Friday, February 23, 2018

Run-off provision ‘a Trojan horse’


‘Two-thirds majority needed’: People’s National Movement (PNM) leader Dr Keith Rowley, left, and former government minister Camille Robinson-Regis field questions during a press conference yesterday at Balisier House, Victoria Avenue, Port of Spain. —Photo: ANISTO ALVES

Mark Fraser

OPPOSITION Leader Dr Keith Rowley has described the run-off provision of the Constitution (Amendment Bill) as a “Trojan horse that has the potential to bring down the empire of stability” in this country.

Rowley said according to the People’s National Movement’s interpretation of Sections 53 and 54 of the Constitution of the Republic of Trinidad and Tobago, the proposed amendment requires a two-thirds majority and not a simple majority, as stated by Prime Minister Kamla Persad-Bissessar.

A vote by a two-thirds majority to amend the Constitution of the Republic of Trinidad and Tobago to allow a run-off is the “minimum they owe the population”, Rowley said.

The PNM intends to approach the courts to get its interpretation on the issue.

Rowley is calling on citizens to stand up and make their voices heard on the issue. He made the statements during a news conference at Balisier House, Port of Spain, yesterday to discuss the outcome of the party’s Special General Council meeting on Wednesday.

That meeting finished around 10 p.m.

Speaking in Parliament, International Waterfront Centre, Port of Spain, on Monday, Persad-Bissessar said the Constitution (Amendment) Bill 2014 is being introduced, which will propose a two-term limit for the office of the Prime Minister, a recall provision for MPs and a run-off poll in elections for the House of Representatives.

Rowley said the term limit for a prime minister and the recall amendments are meant to distract from the run-off poll, which is the “real poison”. 

He said the two-term limit for prime minister is “a solution looking for a problem” and a “non-issue”.

Rowley said the recall provision has the potential of providing for an infinite number of by-elections and causing “perpetual electioneering”. He described it as a “disruption with hardly a chance of success”.

The run-off provision has the potential for a defeated party to remain in power, as the President is forbidden from swearing in a Prime Minister once the situation is not rectified.

Rowley described the run-off provision as a “major threat to peace, good order and stability” in this country, and questioned exactly where the provision came from.

Rowley said according to Section 53 of the Constitution, “Parliament may make laws for the peace, order and good government of Trinidad and Tobago”.

He said the run-off provision breaches this.

“This proposal for a run-off and a second election in Trinidad and Tobago with the potential of a close election to see a government remain in office after it has been shown to have been defeated at the polls has nothing to do with peace, good order and good government and everything that will flow from that development would be a potential breach of the peace, political and social disturbance and of course a disruption of the Government structure,” Rowley said.

“What we have been accustomed to, which is the smooth hand-over of power when a party has been defeated in Trinidad and Tobago, for the first time the potential will be existing for there not to be a smooth hand-over of power,” he said.

Rowley said all other political parties accepted their election defeats with grace.
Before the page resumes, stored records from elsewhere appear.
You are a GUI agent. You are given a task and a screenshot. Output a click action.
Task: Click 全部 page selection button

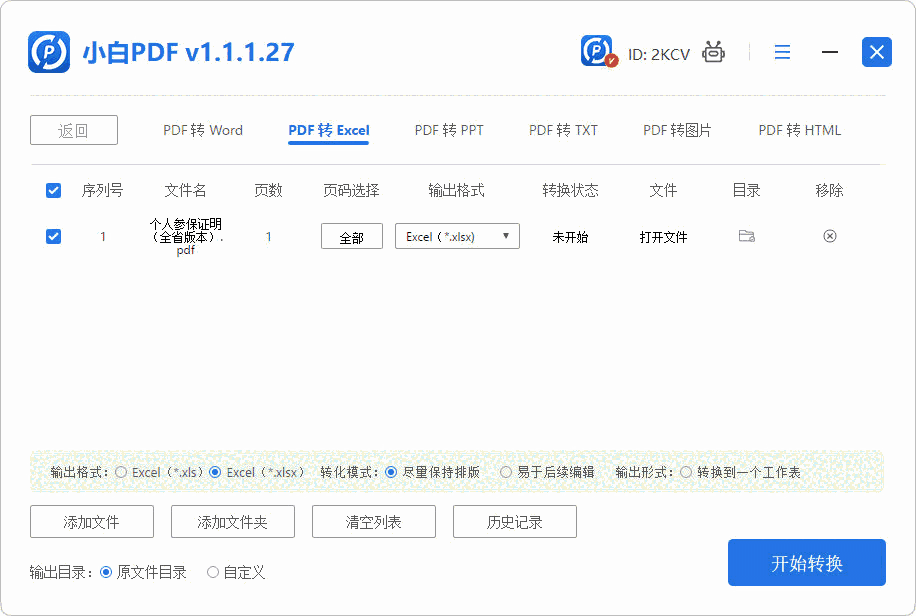351,236
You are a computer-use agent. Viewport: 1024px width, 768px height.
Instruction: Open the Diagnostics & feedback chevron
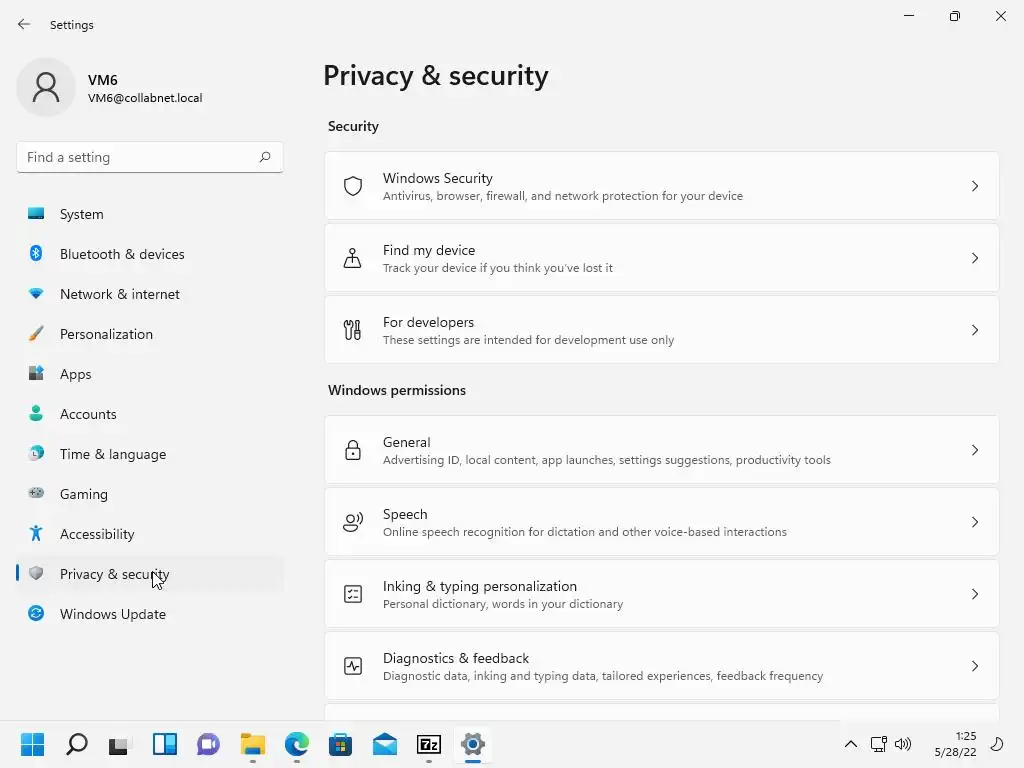click(975, 666)
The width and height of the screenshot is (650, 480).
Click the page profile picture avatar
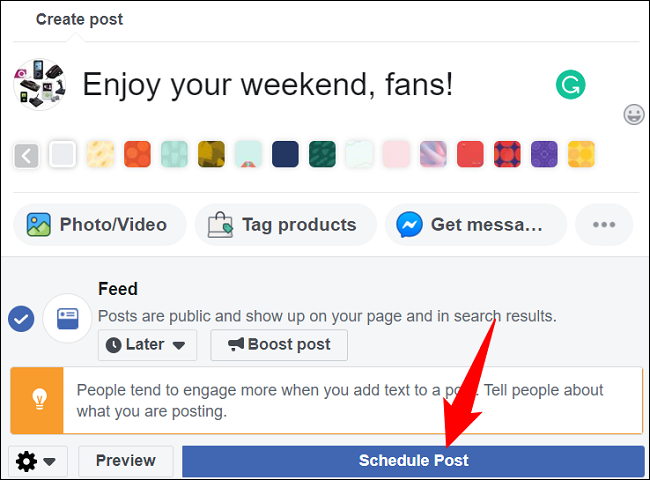40,85
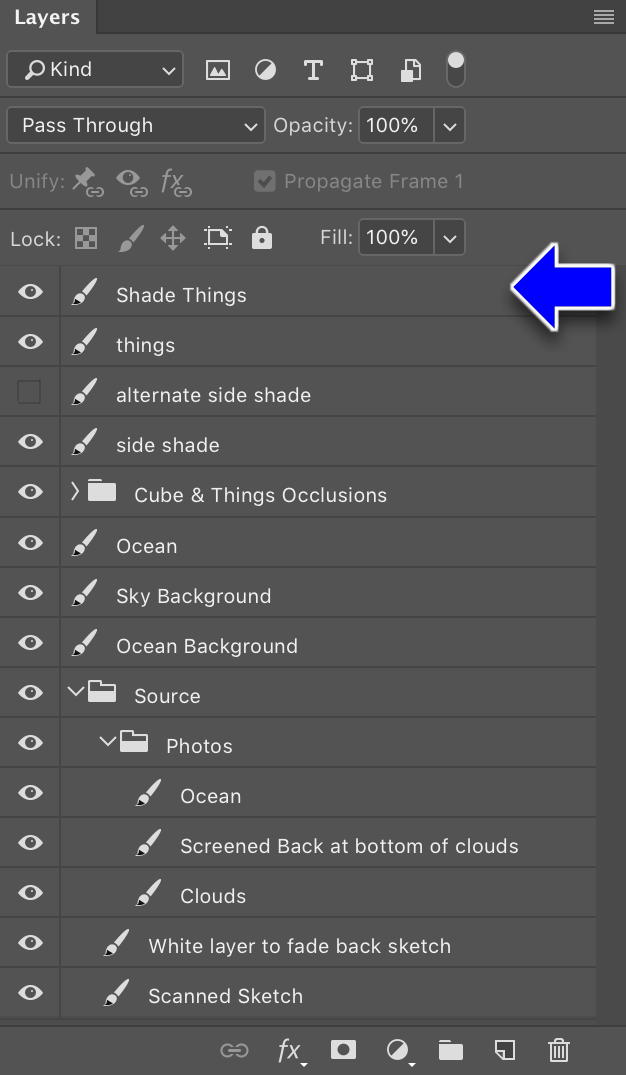Select the Layers panel tab

click(47, 17)
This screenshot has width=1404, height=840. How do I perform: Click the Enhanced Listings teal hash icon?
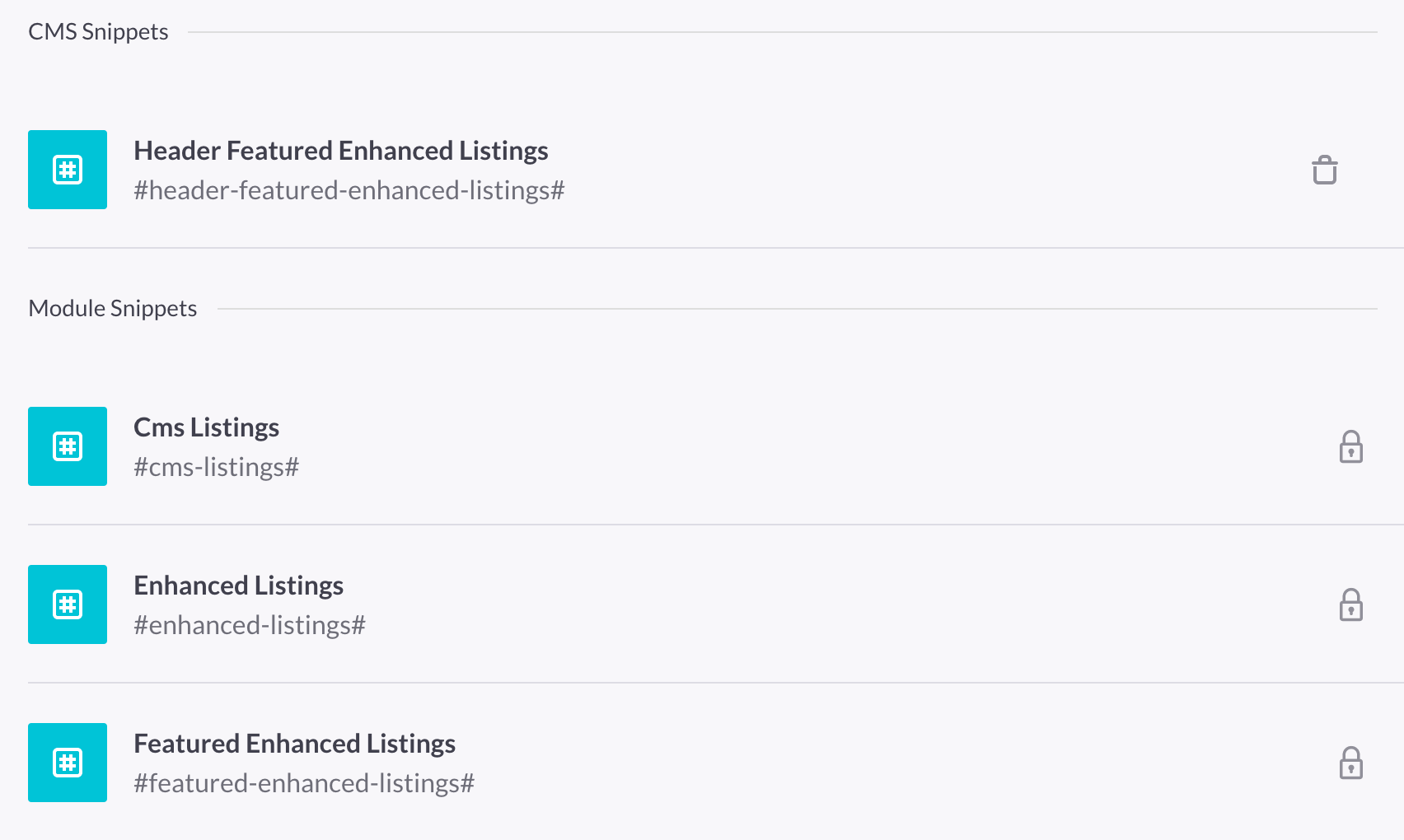pyautogui.click(x=68, y=604)
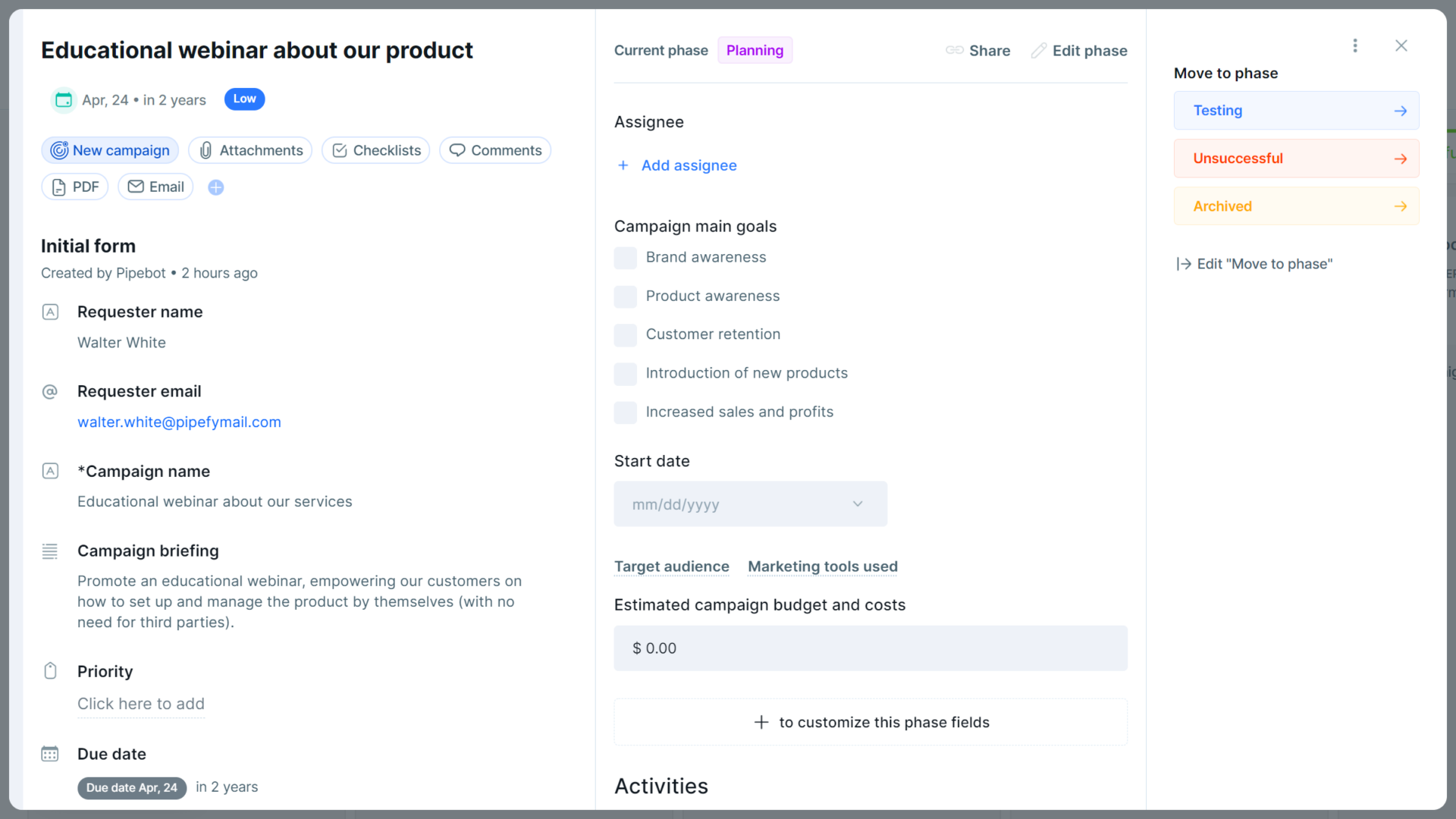Click the estimated campaign budget input field

pos(870,648)
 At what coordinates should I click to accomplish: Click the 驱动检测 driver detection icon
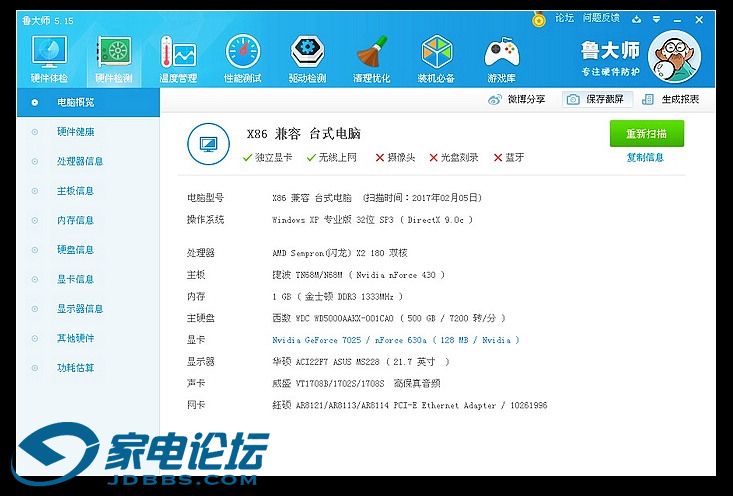click(x=307, y=58)
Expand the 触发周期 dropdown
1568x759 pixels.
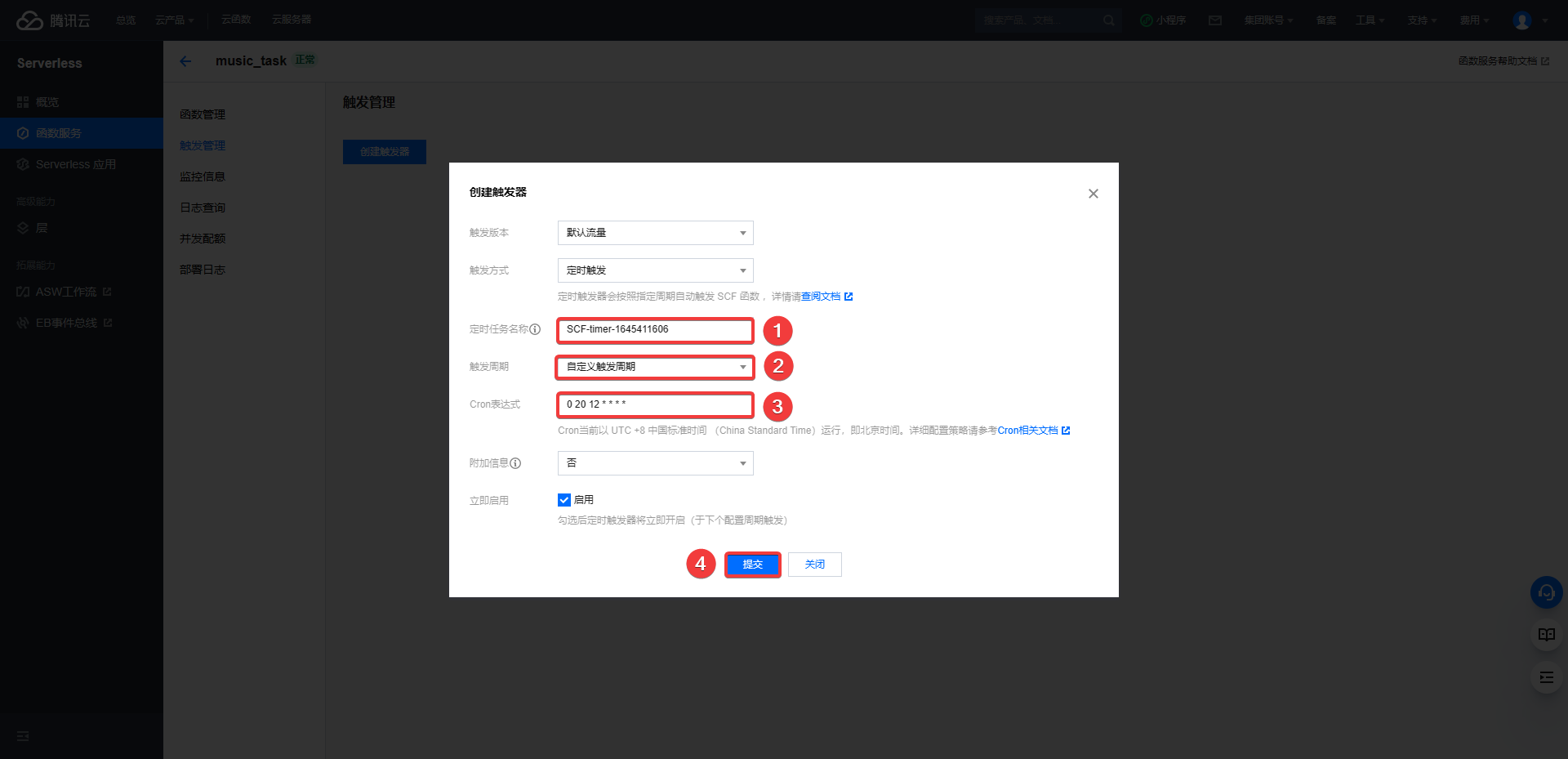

He said this law seeks to change that.

“After 30 years the PNM lost an election here in 1986, December. It was the quietest night in Trinidad and Tobago and the PNM walked away quietly, having been defeated. The PNM was defeated in 1995 and that was repeated. The NAR (National Alliance for Reconstruction) was defeated in 1991, we had a quiet hand-over of power. This Government is laying the foundation that when it is defeated there will not be a peaceful and quiet transfer of power in Trinidad and Tobago. That is what this run-off is holding out to the people of Trinidad and Tobago,” Rowley said.

Rowley said that being the case, Section 54 of the Constitution of the Republic of Trinidad and Tobago states any amendment against the value outlined in Section 53 requires a two-thirds majority.

“If a government is seen to have lost an election but has legislated provision to stay in office while creating secondary elections which they can influence and try to win, it is for the people of this country to envisage that day when the Government tries that,” Rowley said.

“That day when the Government is seen to have been defeated but is also seen to be trying to bene­fit from what it has put in place to stay in office after it has been defeated, and since that is disorder and potential serious disruption of the peace then we are saying if you are going to do that, as they say they are going to do, notwithstanding all the public objection, we are saying that the mini­mum they owe the population is to do it in the Parliament by a two-thirds majority,” he said.

Rowley said the population must stand up against this.